As Peter said, I think the trace cache should alleviate decoding probs.  I
believe that there is certainly more to be gotten out of SSE2.  With no
decoding probs, and greater bandwidth to memory, I would be surprised if
SSE2 can't get a decent amount better when compared to the Athlon.

Historically, it usually happens that we reach a plateau of performance
because no one is beating us.  MKL will release the next version, blow our
doors off, and suddenly someone will find an extra 10%.  This has happened
a lot for me in the past, anyway.  Once you are the fastest in town, you
kind of get fat and happy, and you suspect there is no more to be found.
Then, someone comes along and beats you like a drum, and that spurs you
into the proper motivation to find the next performance trick :)

I do think prefetch ought to help.  As a matter of fact, I took one of Peter's
SSE2 kernels and hacked in some prefetch, for a massive 3% speedup (kernel
timing only).  I didn't have much time to spend on it, so I didn't pursue.
One thing to be aware of here is that the P4 has an **128** byte long cacheline.
That is right: if you want to avoid repeated prefetch on the same line, you
need to unroll the double precision loop by *16*!

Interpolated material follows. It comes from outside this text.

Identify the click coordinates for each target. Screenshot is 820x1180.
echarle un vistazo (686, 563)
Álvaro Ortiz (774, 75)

I would think minimally fetching the next cols of B while you operate on
these ones would be benificial.  If you still have prefetch room, repeatedly
prefetching A as you use it can keep cache-line eviction costs down.  Then,
you unroll the last iteration of the N loop, so you can prefetch the next
mu/nu cols of A/B during that iteration, and so on . . .

With all the x86 archs, you really have to be careful with prefetch, since
it can hurt as well as help (I've found you can be much more lavish with
prefetch on the ev6, for instance).  This means you wind up needing to
unroll a lot of things to avoid unnecessary prefetch (unroll last iteration
of K loop to get next cols of A, unroll the last iteration of M loop to get
next cols of B, unroll last iteration of N loop to get next kernel call's
cols, etc) . . .

>Greetings!  Does this mean that all kernels can be compiled from
>source, be it .c or assembler, now?  This is going to be a *lot*
>easier to deal with in a distributed atlas package, such as that in
>Debian, than shipping .o files.

Yes, everything is now being compiled, no object files.  Julian submitted
some improved kernels, but I was not able to get big improvements in the
few minutes I thought I could spare at this point, so I decided to go with
what we already had working.  There is not room for dramatic improvements,
so keeping the stable using the already-incorperated compilable files seemed
to be the way go . . .

Cheers,
Clint